Compared to corporate taxation, a Single-Member LLC carries a lot of flexibility.

Primary taxes that you will need to pay (as a business owner) is federal income taxes and self-employment taxes.

Single-Member LLC tax form Schedule C

To report federal income taxes as a Single-Member LLC, you’ll need to complete a tax form called Schedule C which contains information about the SMLLC’s annual income, expenses, and overall profit or loss.

You’ll need to attach Schedule C (along with any other required Schedules or forms) to your IRS Form 1040 (US Individual Income Tax Return).

The net profit or loss that is shown on Schedule C is included as part of the total income or loss that you report on your personal income tax Form 1040.

A limited liability company is a pass-through entity for tax benefits

Pass-through taxation means any profits or losses earned by the company pass through the business and on to the member. Therefore the member is held personally liable for reporting their portion of business income or loss on their personal annual federal tax return.

Since there are multiple ways to manage your taxes and set up your business structure, it’s recommended to seek guidance from a financial advisor or tax professional.

The operating agreement of a Single-Member LLC

A Single-Member LLC operating agreements are legal documents that sets forth the rules and regulations of the company. This helps to eliminate ambiguity about the business strategy and investments.
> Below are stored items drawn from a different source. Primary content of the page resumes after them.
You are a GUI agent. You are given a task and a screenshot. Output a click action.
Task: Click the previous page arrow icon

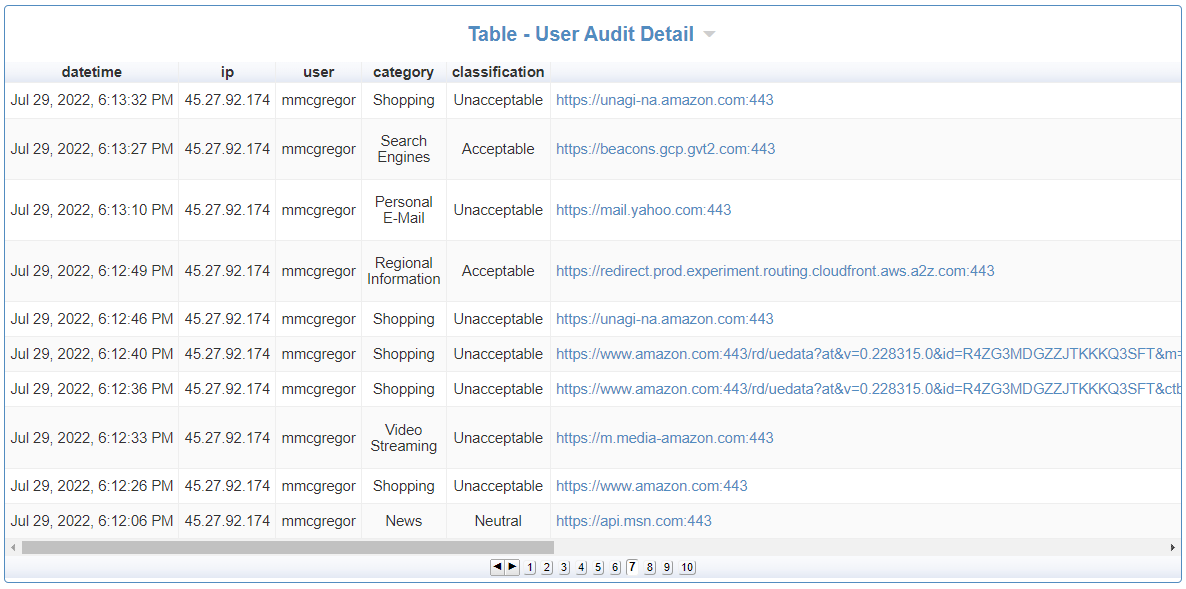point(497,567)
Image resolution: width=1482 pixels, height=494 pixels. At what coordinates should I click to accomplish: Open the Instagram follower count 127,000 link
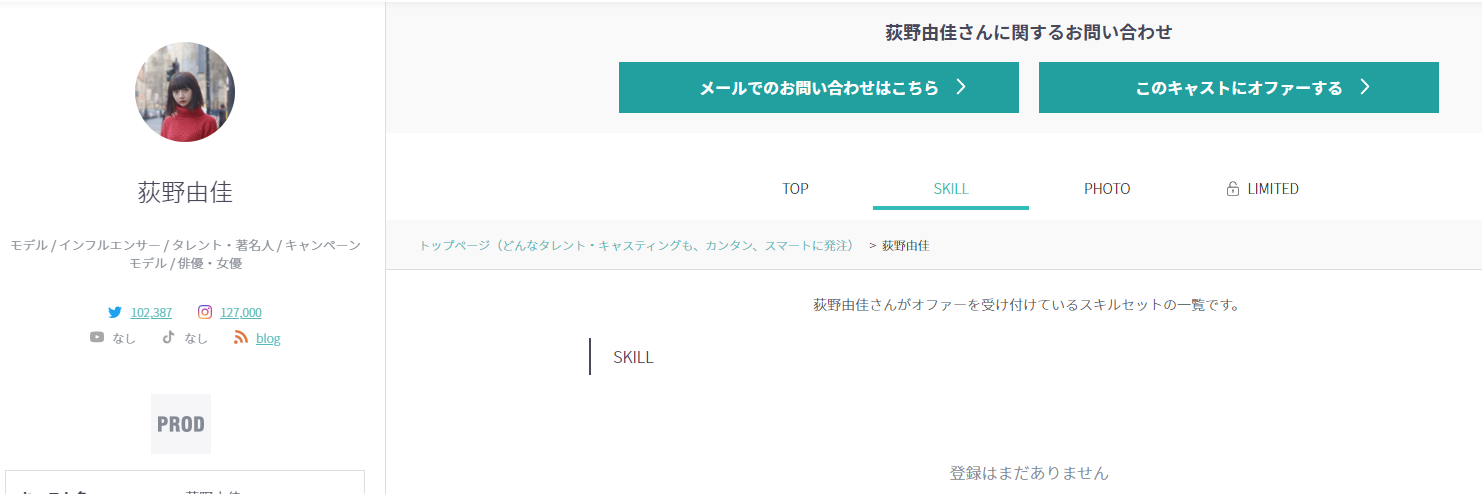241,313
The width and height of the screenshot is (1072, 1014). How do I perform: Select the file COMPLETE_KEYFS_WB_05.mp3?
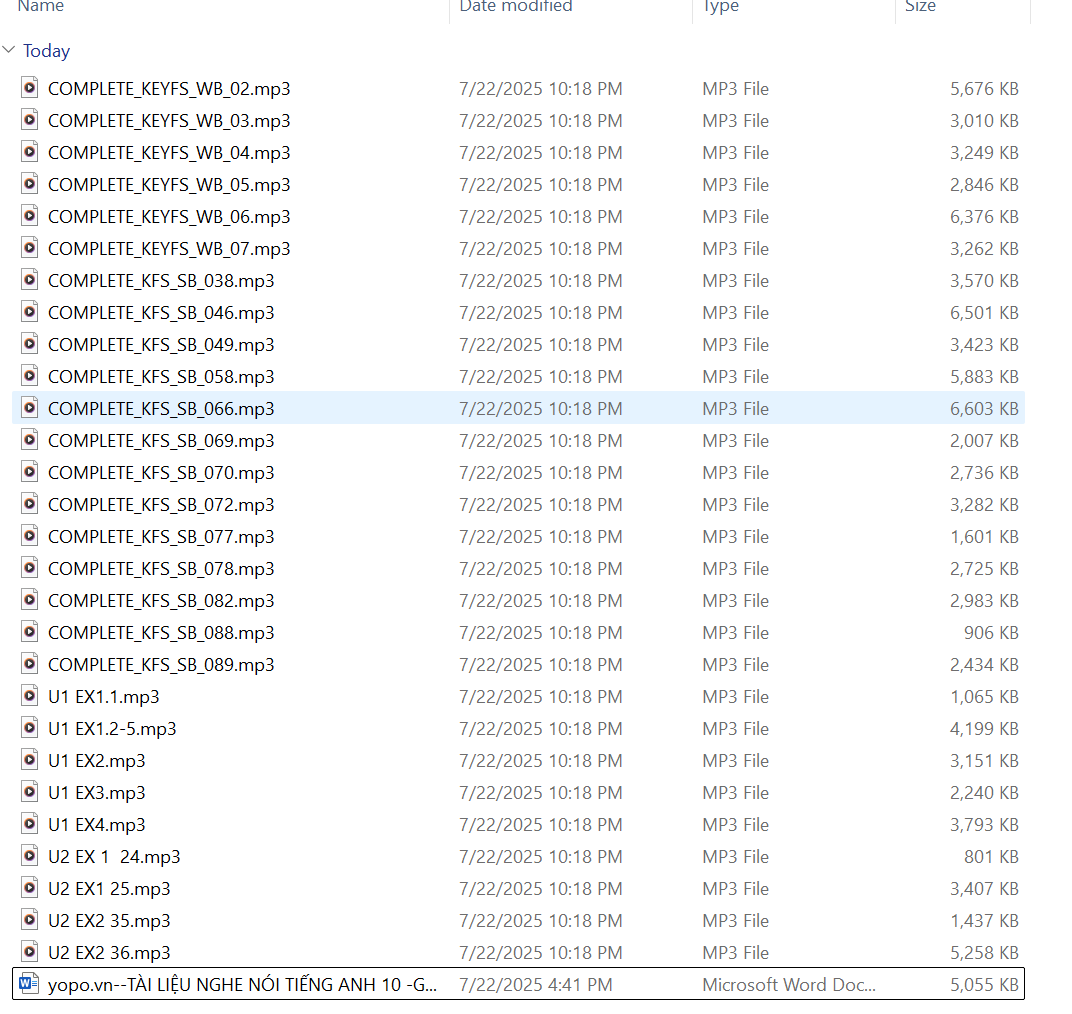[x=169, y=184]
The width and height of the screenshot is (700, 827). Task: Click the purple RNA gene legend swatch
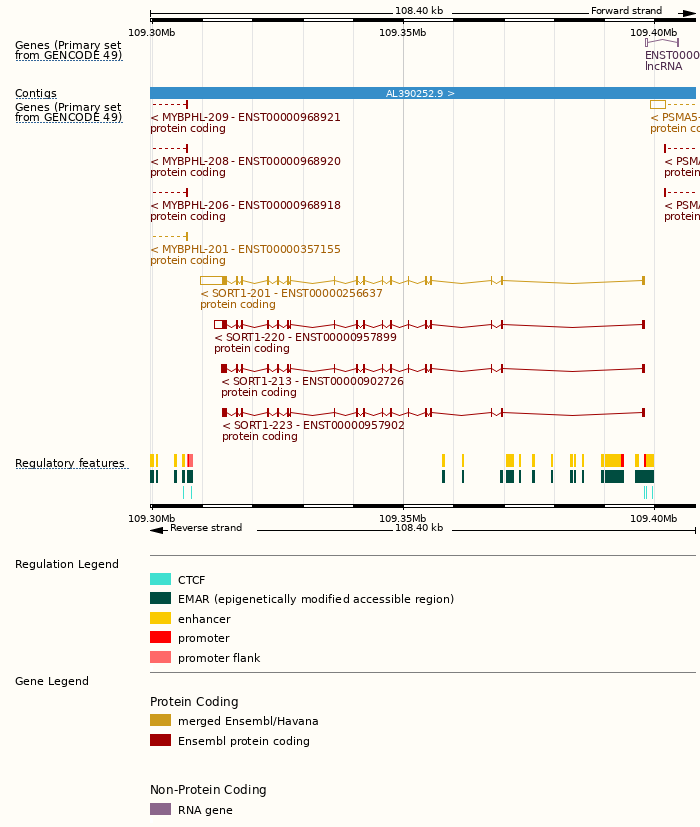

A Single-Member operating agreement should include the following:

  • LLC details: name, location, purpose
  • Registered Agent: the person you’ve chosen responsible for the company
  • LLC membership: as a Single-Member LLC, you’ll only list one individual
  • Financial instructions: how the profits, losses, and bonuses are handled
  • Term of LLC: either a set amount of time or “perpetual.”
  • Accounting details: who’s responsible for accounting and which method will be used, including tax implications
  • Legal: who is responsible in the event of a lawsuit
  • Dissolution: what needs to be done when the business stops its operation

State default laws

If your Single-Member LLC does not file an operating agreement, you’ll be subject to the state’s default laws in which your business resides. Default laws outline the state’s rules on operating in certain legal situations.

Although the laws were designed to protect business owners, they can, at times, hurt them instead.

An operating agreement is a crucial part of the LLC formation to help make sure that the owner’s wishes are honored when certain events occur.